■ GOAL OF THE EXERCISE: How many lines of the data contain the string "each", matched with case? Reply with the number only.

▬▬▬▬▬▬▬▬▬▬

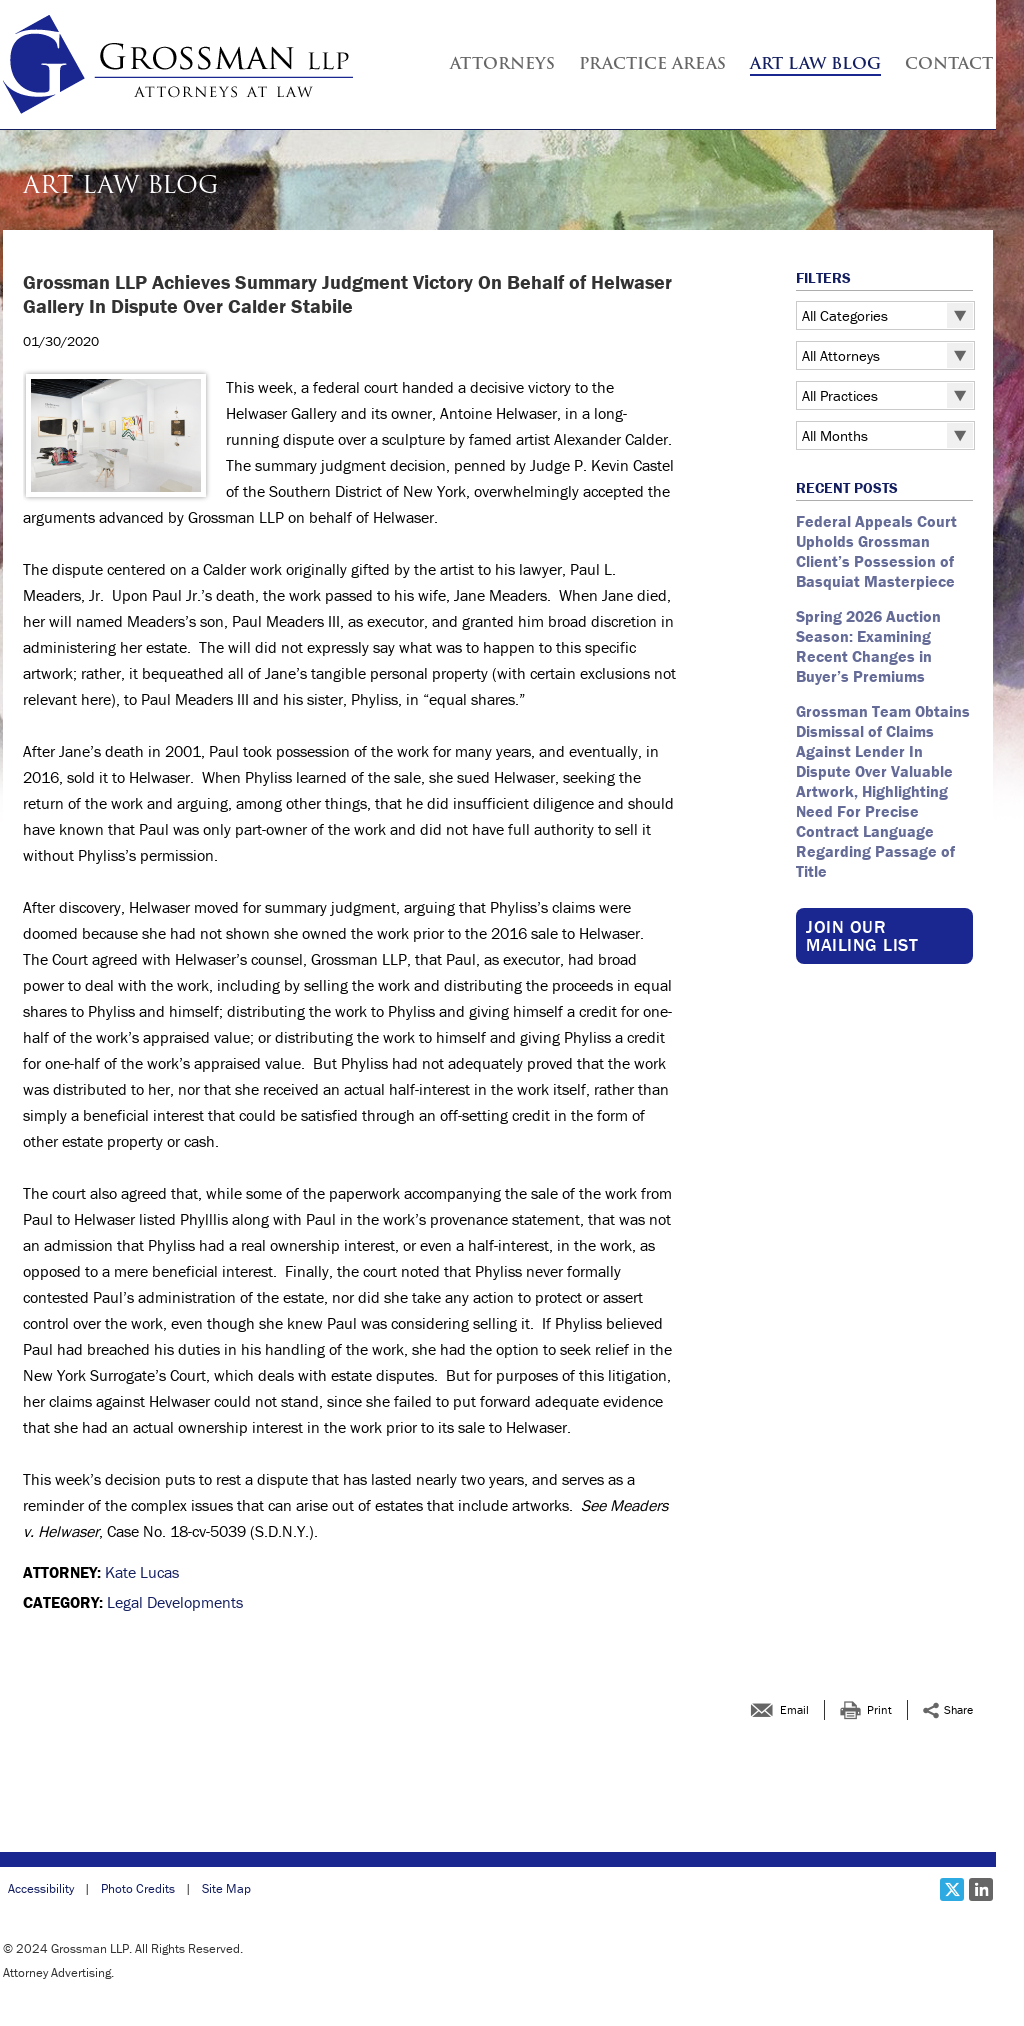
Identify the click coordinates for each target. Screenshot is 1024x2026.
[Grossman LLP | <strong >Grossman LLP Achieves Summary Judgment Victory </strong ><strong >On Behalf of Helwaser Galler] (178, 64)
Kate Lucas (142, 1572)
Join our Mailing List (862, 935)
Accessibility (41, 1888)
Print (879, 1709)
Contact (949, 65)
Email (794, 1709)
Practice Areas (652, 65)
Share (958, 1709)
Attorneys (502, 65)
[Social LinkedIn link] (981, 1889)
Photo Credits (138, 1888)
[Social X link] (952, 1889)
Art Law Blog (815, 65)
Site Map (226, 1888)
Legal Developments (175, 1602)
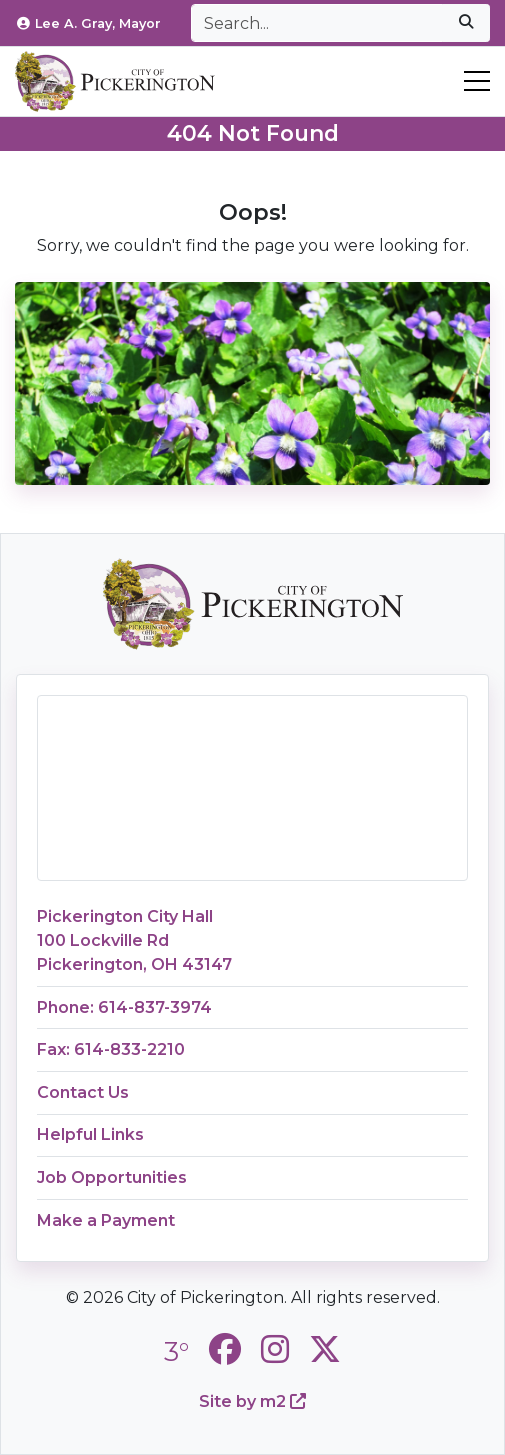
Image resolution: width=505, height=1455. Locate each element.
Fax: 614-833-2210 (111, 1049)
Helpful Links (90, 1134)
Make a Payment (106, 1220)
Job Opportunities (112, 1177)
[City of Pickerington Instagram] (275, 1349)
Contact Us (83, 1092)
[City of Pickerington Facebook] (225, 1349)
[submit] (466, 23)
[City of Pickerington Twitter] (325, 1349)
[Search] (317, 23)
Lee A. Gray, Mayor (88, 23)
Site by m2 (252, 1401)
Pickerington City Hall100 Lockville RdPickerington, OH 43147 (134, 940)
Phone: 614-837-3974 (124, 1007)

▬▬▬▬▬▬▬▬▬▬

■ ANSWER FOR THIS EXERCISE: 2